• Task details: Return the records that follow, matching each one exactly.

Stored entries
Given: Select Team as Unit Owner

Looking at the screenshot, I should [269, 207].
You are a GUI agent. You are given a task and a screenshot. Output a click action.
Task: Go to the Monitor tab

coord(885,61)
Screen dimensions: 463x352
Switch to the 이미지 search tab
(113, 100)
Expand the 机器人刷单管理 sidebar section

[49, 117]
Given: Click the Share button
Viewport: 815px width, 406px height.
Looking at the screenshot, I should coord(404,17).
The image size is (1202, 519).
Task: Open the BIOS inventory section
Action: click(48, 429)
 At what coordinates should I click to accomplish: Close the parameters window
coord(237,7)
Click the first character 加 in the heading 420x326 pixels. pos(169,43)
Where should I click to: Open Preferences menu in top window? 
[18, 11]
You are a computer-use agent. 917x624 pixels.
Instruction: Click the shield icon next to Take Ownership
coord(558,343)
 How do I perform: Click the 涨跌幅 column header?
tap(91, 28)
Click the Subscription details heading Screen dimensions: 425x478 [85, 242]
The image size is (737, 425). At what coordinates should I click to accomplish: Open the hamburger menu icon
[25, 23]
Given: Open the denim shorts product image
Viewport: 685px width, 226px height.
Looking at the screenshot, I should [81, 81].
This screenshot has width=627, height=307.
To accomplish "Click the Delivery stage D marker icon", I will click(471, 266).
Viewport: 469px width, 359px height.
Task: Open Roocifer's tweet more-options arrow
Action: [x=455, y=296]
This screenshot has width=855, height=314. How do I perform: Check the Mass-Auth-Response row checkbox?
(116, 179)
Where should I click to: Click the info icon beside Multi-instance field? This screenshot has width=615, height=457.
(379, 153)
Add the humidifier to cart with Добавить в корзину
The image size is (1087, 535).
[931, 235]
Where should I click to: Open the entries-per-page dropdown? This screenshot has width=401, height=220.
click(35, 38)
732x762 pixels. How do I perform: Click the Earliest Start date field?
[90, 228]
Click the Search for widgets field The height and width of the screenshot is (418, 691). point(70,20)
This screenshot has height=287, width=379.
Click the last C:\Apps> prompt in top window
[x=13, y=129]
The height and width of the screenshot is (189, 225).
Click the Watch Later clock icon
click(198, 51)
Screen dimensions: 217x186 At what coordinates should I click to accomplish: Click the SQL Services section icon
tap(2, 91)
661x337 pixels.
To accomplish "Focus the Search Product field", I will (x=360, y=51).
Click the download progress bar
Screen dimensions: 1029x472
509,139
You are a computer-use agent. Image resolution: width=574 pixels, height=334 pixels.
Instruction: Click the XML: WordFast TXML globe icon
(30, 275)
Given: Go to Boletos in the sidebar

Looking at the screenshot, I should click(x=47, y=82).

• Answer box:
Given: Select Team as Unit Owner

Looking at the screenshot, I should [269, 207].
You are a GUI agent. You are given a task and a screenshot. Output a click action.
Task: Go to the Monitor tab

coord(885,61)
Screen dimensions: 463x352
Switch to the 이미지 search tab
(113, 100)
Expand the 机器人刷单管理 sidebar section

[49, 117]
Given: Click the Share button
Viewport: 815px width, 406px height.
Looking at the screenshot, I should coord(404,17).
The image size is (1202, 519).
Task: Open the BIOS inventory section
Action: click(48, 429)
 At what coordinates should I click to accomplish: Close the parameters window
coord(237,7)
Click the first character 加 in the heading 420x326 pixels. pos(169,43)
Where should I click to: Open Preferences menu in top window? 
[18, 11]
You are a computer-use agent. 917x624 pixels.
Instruction: Click the shield icon next to Take Ownership
coord(558,343)
 How do I perform: Click the 涨跌幅 column header?
tap(91, 28)
Click the Subscription details heading Screen dimensions: 425x478 [85, 242]
The image size is (737, 425). At what coordinates should I click to accomplish: Open the hamburger menu icon
[25, 23]
Given: Open the denim shorts product image
Viewport: 685px width, 226px height.
Looking at the screenshot, I should [81, 81].
This screenshot has width=627, height=307.
To accomplish "Click the Delivery stage D marker icon", I will click(471, 266).
Viewport: 469px width, 359px height.
Task: Open Roocifer's tweet more-options arrow
Action: [x=455, y=296]
This screenshot has width=855, height=314. How do I perform: Check the Mass-Auth-Response row checkbox?
(116, 179)
Where should I click to: Click the info icon beside Multi-instance field? This screenshot has width=615, height=457.
(379, 153)
Add the humidifier to cart with Добавить в корзину
The image size is (1087, 535).
[931, 235]
Where should I click to: Open the entries-per-page dropdown? This screenshot has width=401, height=220.
click(35, 38)
732x762 pixels. How do I perform: Click the Earliest Start date field?
[90, 228]
Click the Search for widgets field The height and width of the screenshot is (418, 691). point(70,20)
This screenshot has height=287, width=379.
Click the last C:\Apps> prompt in top window
[x=13, y=129]
The height and width of the screenshot is (189, 225).
Click the Watch Later clock icon
click(198, 51)
Screen dimensions: 217x186 At what coordinates should I click to accomplish: Click the SQL Services section icon
tap(2, 91)
661x337 pixels.
To accomplish "Focus the Search Product field", I will (x=360, y=51).
Click the download progress bar
Screen dimensions: 1029x472
509,139
You are a computer-use agent. Image resolution: width=574 pixels, height=334 pixels.
Instruction: Click the XML: WordFast TXML globe icon
(30, 275)
Given: Go to Boletos in the sidebar

Looking at the screenshot, I should click(x=47, y=82).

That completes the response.